Deloitte Study: How to walk shale tightrope in 2020

By Luke Geiver | November 19, 2019

Entering 2020, the oil and gas industry will face unique economic, trade and political headwinds, according to the lead analysts at global research and consulting firm Deloitte. Duane Dickson, Deloitte’s U.S. Oil, Gas and Chemicals sector leader, shared his insights from a recent report compiled by Deloitte. Below is an outline of his takeaways from the report.

Oil and Gas Sector

Multiple headwinds are causing uncertainty for fuel markets in 2020

-Economic Headwinds: Deloitte forecasts that US GDP growth will slow in 2020, with a 25 percent chance of recession and only 10% chance that growth in 2020 will match recent years.

-Trade Headwinds: Trade disputes have expanded to include Asia and Europe, creating high debts and weak currencies in several countries.

-Regulatory Headwinds: Regulatory changes like IMO2020 could leave refiners pinched not by not having enough IMO 2020-compliant low-sulfur fuels, but by having too much product overall.

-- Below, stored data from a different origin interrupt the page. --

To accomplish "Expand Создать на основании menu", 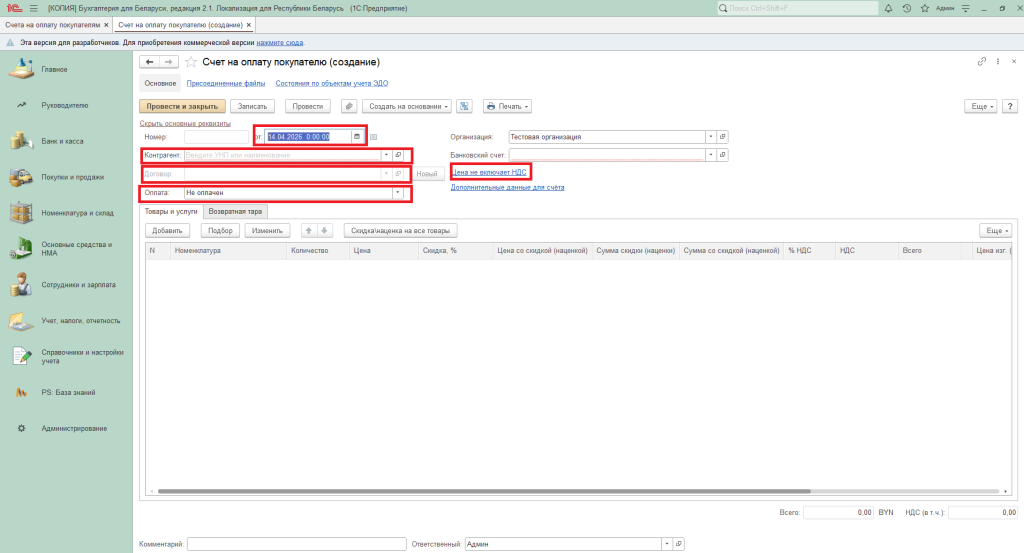I will [x=407, y=106].
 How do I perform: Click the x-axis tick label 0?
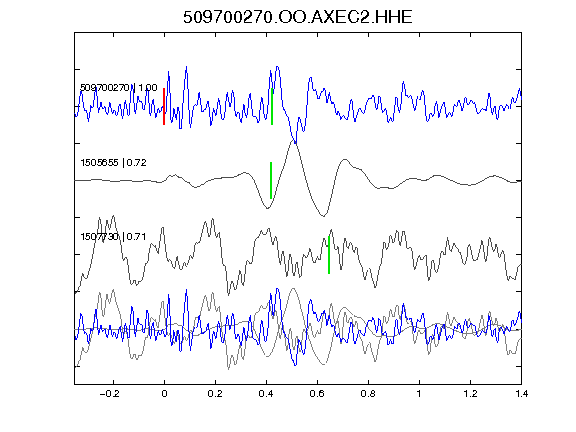[x=164, y=394]
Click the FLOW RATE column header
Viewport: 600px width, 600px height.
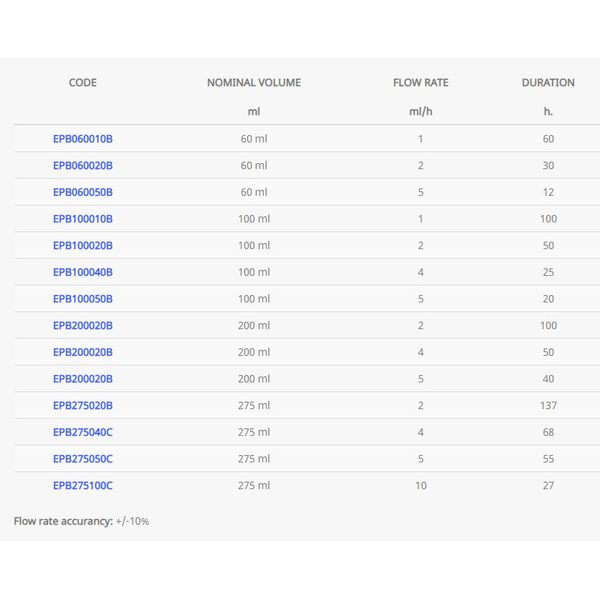click(421, 83)
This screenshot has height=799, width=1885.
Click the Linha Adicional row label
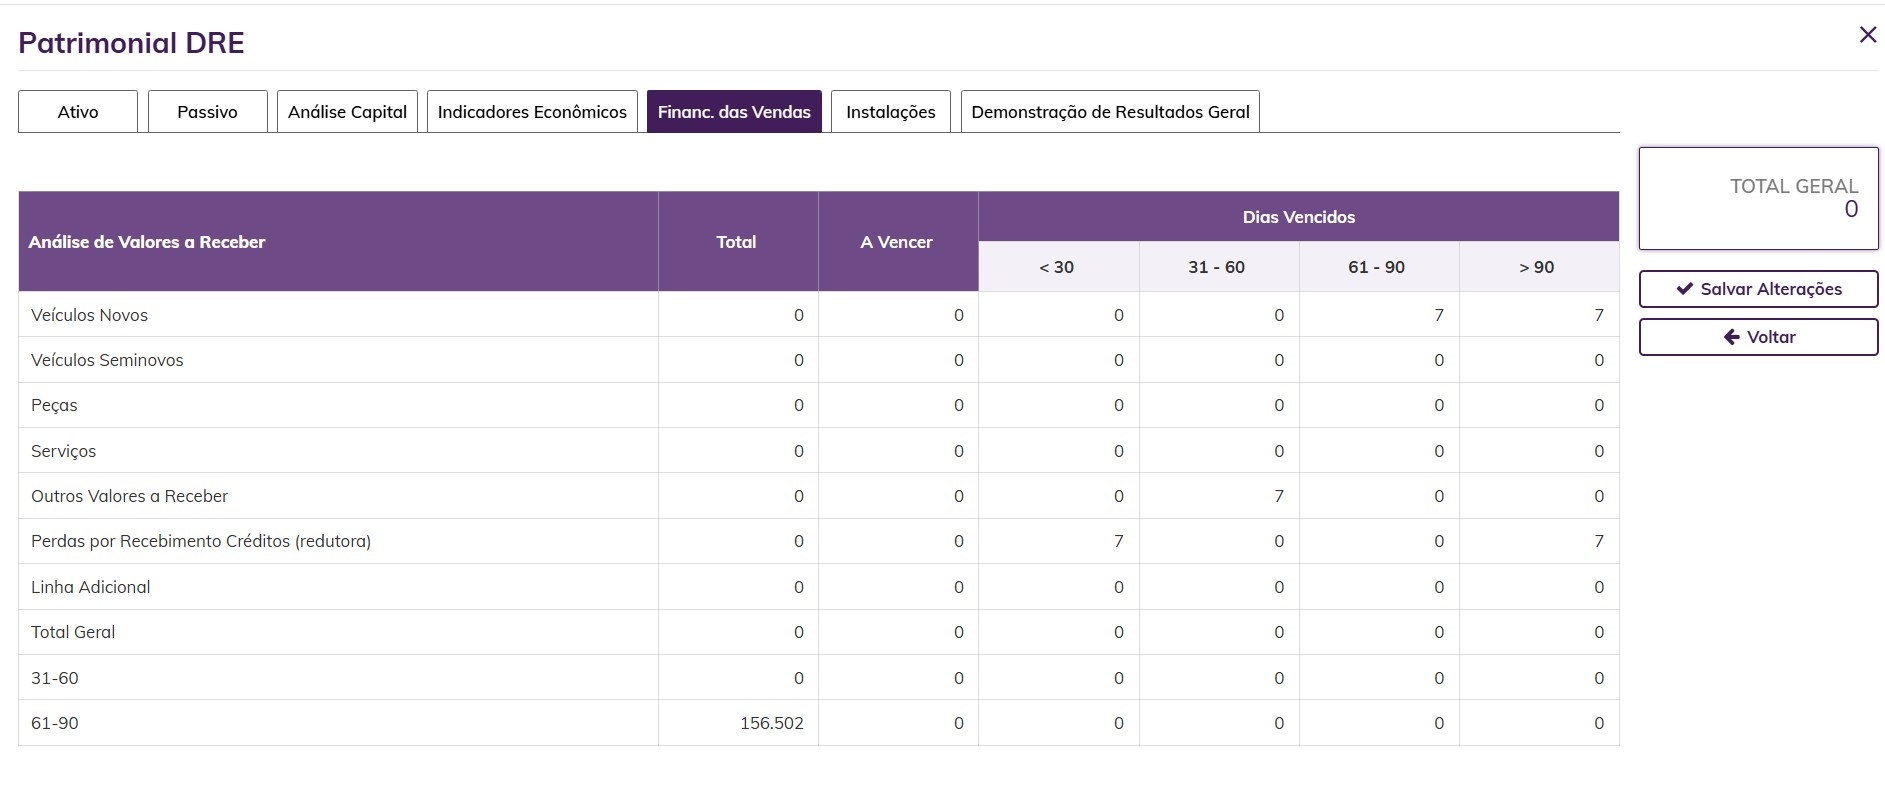pyautogui.click(x=91, y=587)
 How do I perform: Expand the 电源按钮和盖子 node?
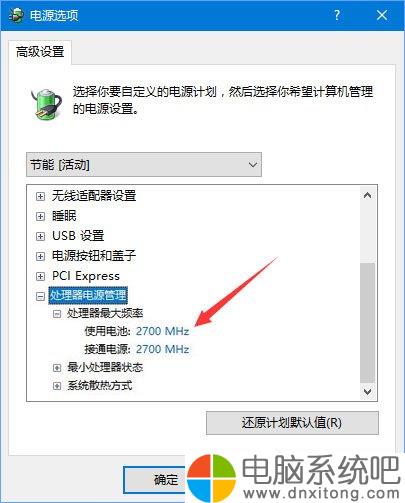click(40, 256)
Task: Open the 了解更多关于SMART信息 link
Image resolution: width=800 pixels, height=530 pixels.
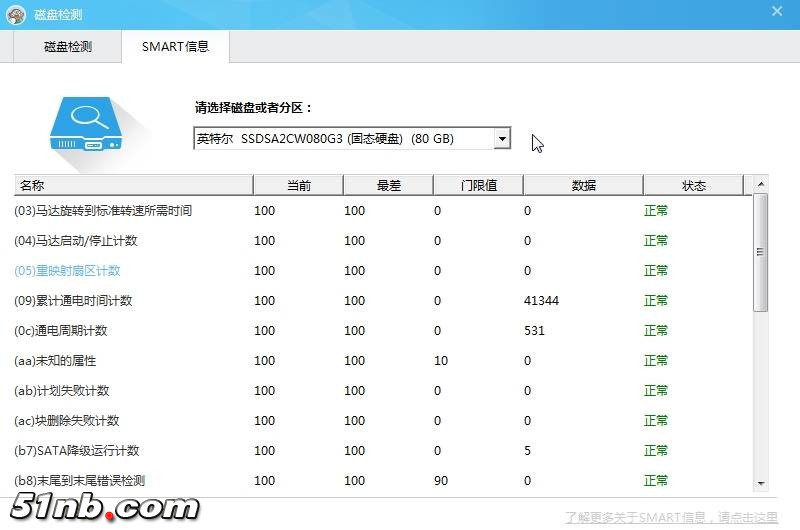Action: [671, 517]
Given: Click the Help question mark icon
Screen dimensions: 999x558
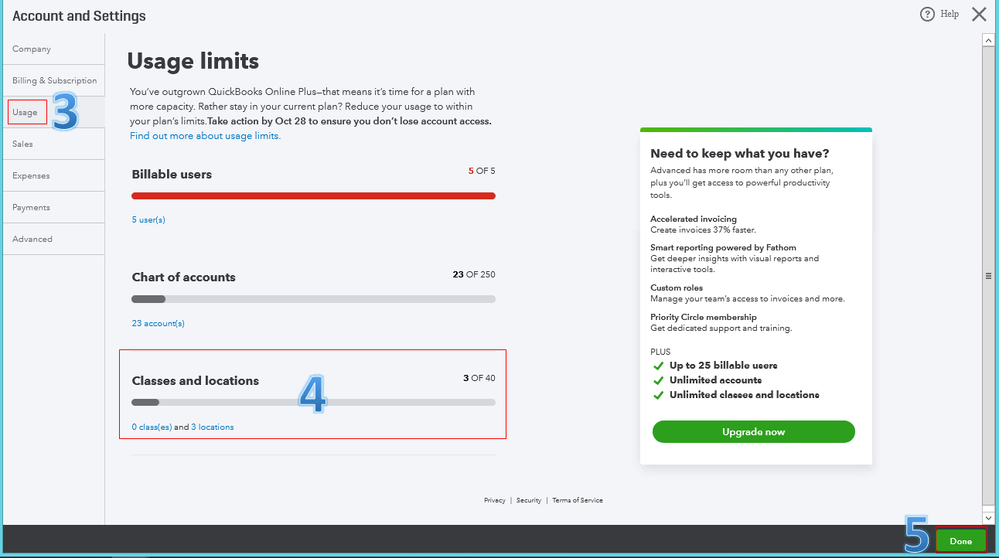Looking at the screenshot, I should pyautogui.click(x=927, y=14).
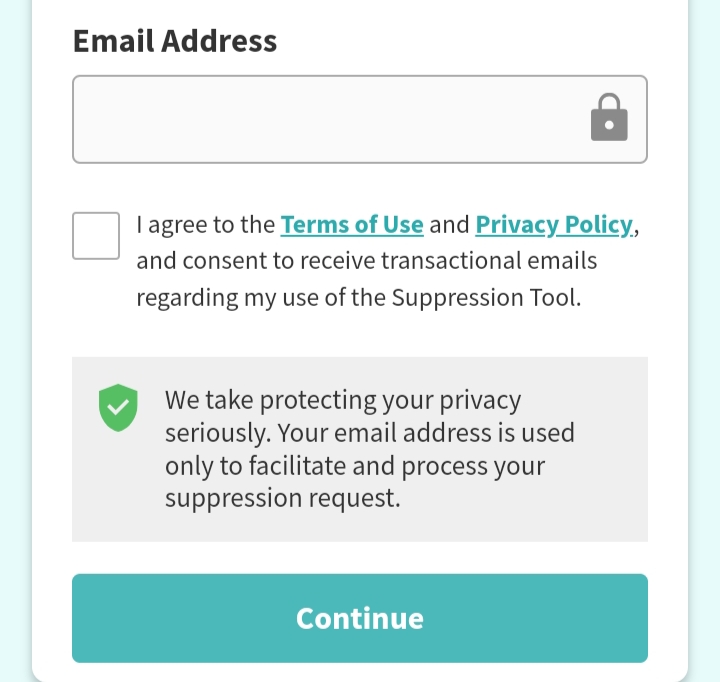Click 'We take protecting your privacy' text
This screenshot has width=720, height=682.
coord(343,400)
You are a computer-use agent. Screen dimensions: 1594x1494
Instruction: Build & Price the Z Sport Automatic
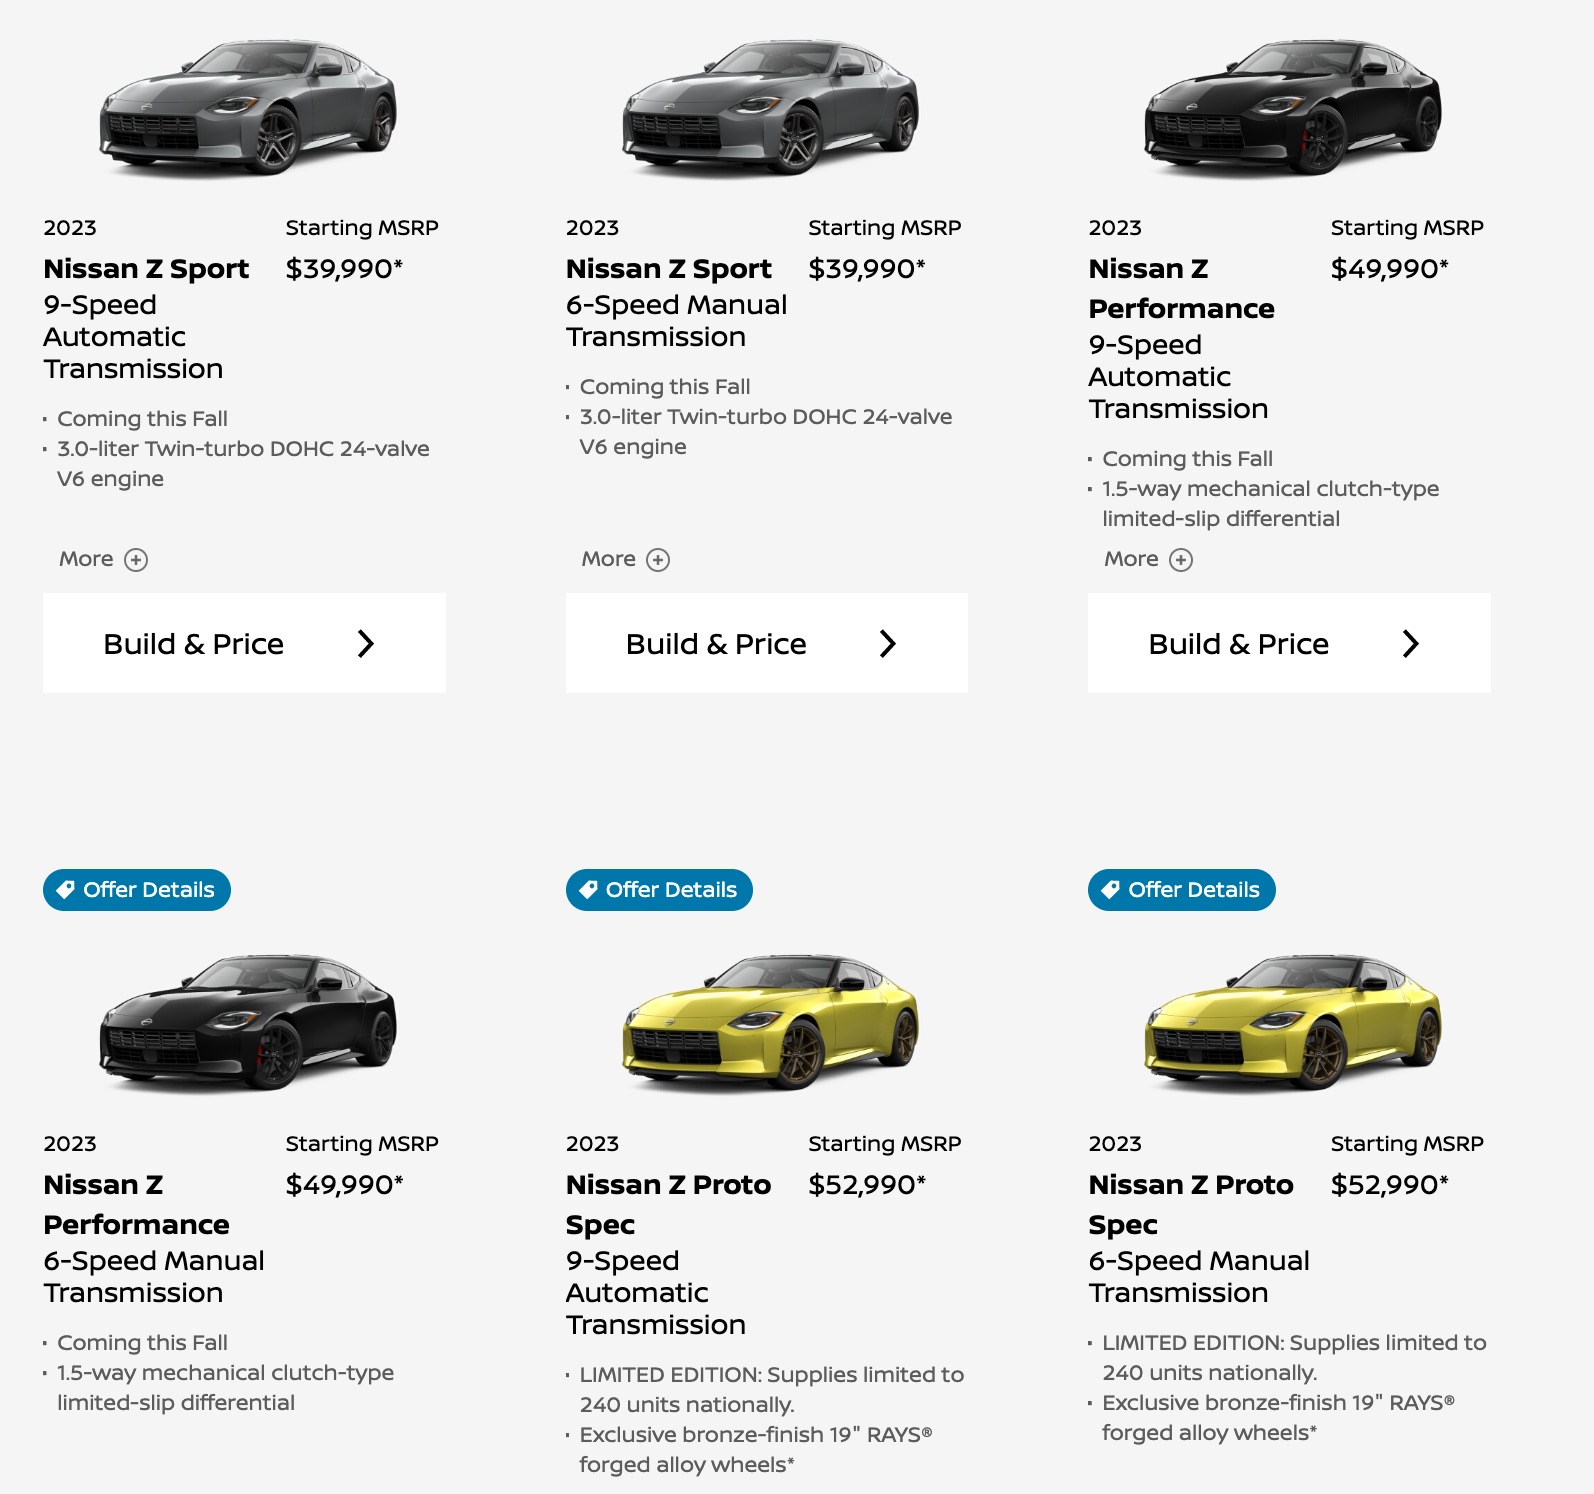(244, 643)
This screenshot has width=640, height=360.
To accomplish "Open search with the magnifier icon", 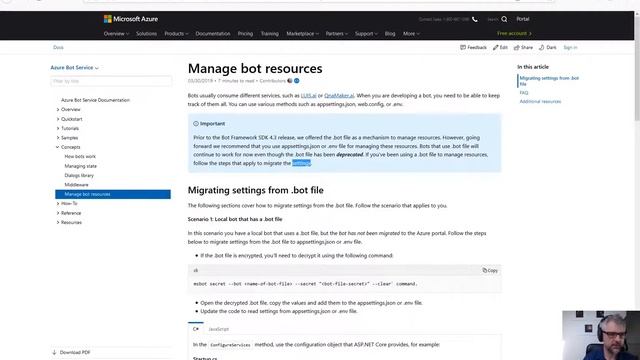I will pyautogui.click(x=504, y=19).
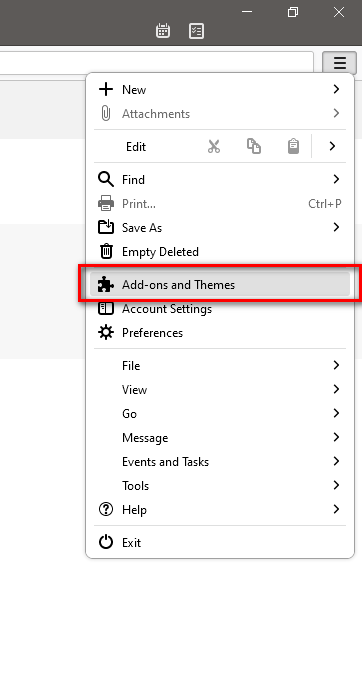
Task: Click the Preferences gear icon
Action: [106, 333]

LNG volumes are up, but sanctioning new projects will be hard

-Once the current projects under construction are completed and fully-ramped up, exports could hit 10 bcfd over the next year or two.

-US LNG exports are facing a soft global gas market, which poses a bigger challenge for project developers looking to sanction in 2020.

Oil and gas investors are expecting increased efficiencies despite slowdown

-The market capitalization share of the global oil and gas industry fell to an all-time low of about 4.5 percent in late 2019.

-Investors are expected to watch how shale operators improve their capital efficiency and pay attention to how oilfield services and midstream providers, can help operators bring in new efficiencies and save costs without compromising their margins and sustainability.  

The energy transition is gaining momentum in the oil and gas sector

-The energy transition poses entirely new challenges for oil and gas companies, and could prove disruptive to long-standing market structures, value chains, customer preferences and the economic drivers for the oil and gas business. 

-Oil and gas companies will need to figure out how to produce more oil while also being carbon-conscious and addressing stakeholders’ sustainability concerns. There are four steps companies can take in the near term:

1. Identify low-hanging fruit for reducing GHGs, like eliminating methane leaks from existing infrastructure

2, Deploy renewables to reduce emissions from field operations

3. Evaluate opportunities to deploy CO2 enhanced-oil recovery to boost production while sequestering carbon

4, Invest in infrastructure to sustain water operations

Companies are better equipped to face the future than they have been at any time in the past decade.

-While carefully building capabilities for the long-term future around the energy transition and the circular economy—and demonstrating these to the investor community and other stakeholders—financial discipline nd prudent investment strategies should help stabilize performance and reassure financial markets in the near term.